• published on 4/17/2024
  • 4min

Living in Sweden as an Expat

Sweden has a population of over 10 million residents and saw nearly 100,000 foreign nationals move to the country according to Statista.[1] Known for its stunning views, multitude of islands and its abundance of coniferous forests, there’s lots to love about Sweden.

Living in Sweden as an Expat

Table of contents

1. Finding a place to live in Sweden

2. Climate in Sweden

3. Transport in Sweden

4. Sweden's healthcare system

5.Residency and visas for Sweden

In this blog, we delve into different aspects of life in Sweden, including the climate, transport and healthcare to provide an overall picture of what it is like for expats to live here.

Finding a place to live in Sweden

For your housing needs, searching online for a property is a good place to start, especially if you haven’t yet moved to Sweden. Alternatively, get in touch with an estate agent to help guide you through this process, or look at advertisements in local newspapers for available properties in the local area.

• [Requirement 1]
Answer these questions using the article on living in Sweden as an expat:
(a) What population figure does it give for Sweden?
(b) About how many foreign nationals moved to Sweden, and which source does it cite for that figure?
(c) Where does it suggest starting a housing search, especially before moving?
• [Requirement 2] Extend the article on living in Sweden as an expat, picking up after its final sentence about housing.
The data here has no connection to the article on living in Sweden.

(Saved data entries)
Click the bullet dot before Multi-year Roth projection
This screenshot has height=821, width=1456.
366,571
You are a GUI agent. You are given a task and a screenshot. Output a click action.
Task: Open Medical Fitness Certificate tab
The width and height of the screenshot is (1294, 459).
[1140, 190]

• [Answer space 1]
(a) Over 10 million residents.
(b) Nearly 100,000, according to Statista.
(c) Searching online for a property.

• [Answer space 2]
For those looking to rent, it is good to know that generally rental contracts in Sweden do not have a fixed term. However, they could have a notice period, which you will agree on before moving in, which is normally three months. Check the terms of the tenancy carefully before you sign anything to ensure you know what is included in the agreement, such as whether the flat comes furnished, how much your rent is, as well as other fees you may have to pay.

If you want to buy a property in Sweden, there are no limitations on this for people of different nationalities. Though it's important to remember that this is a big commitment and needs to be approached cautiously so you find a home that suits your individual needs.

For some inspiration on locations to consider living in Sweden, check out our blog here.

Climate in Sweden

The type of climate you experience in Sweden will depend on you where you choose to live. It is typically warmer in the southern part of the country in regions like Gðtaland and Halland, which have shorter winters and mild summers.

Meanwhile, you will find the coldest temperatures in the northern regions, where there is a subarctic climate. Summers are generally quite light and mild here, while in the winter there is a lot of snow, freezing temperatures and short days due to the lack of daylight.

Transport in Sweden

The transport system in Sweden is extensive, offering a variety of options to suit different travel preferences.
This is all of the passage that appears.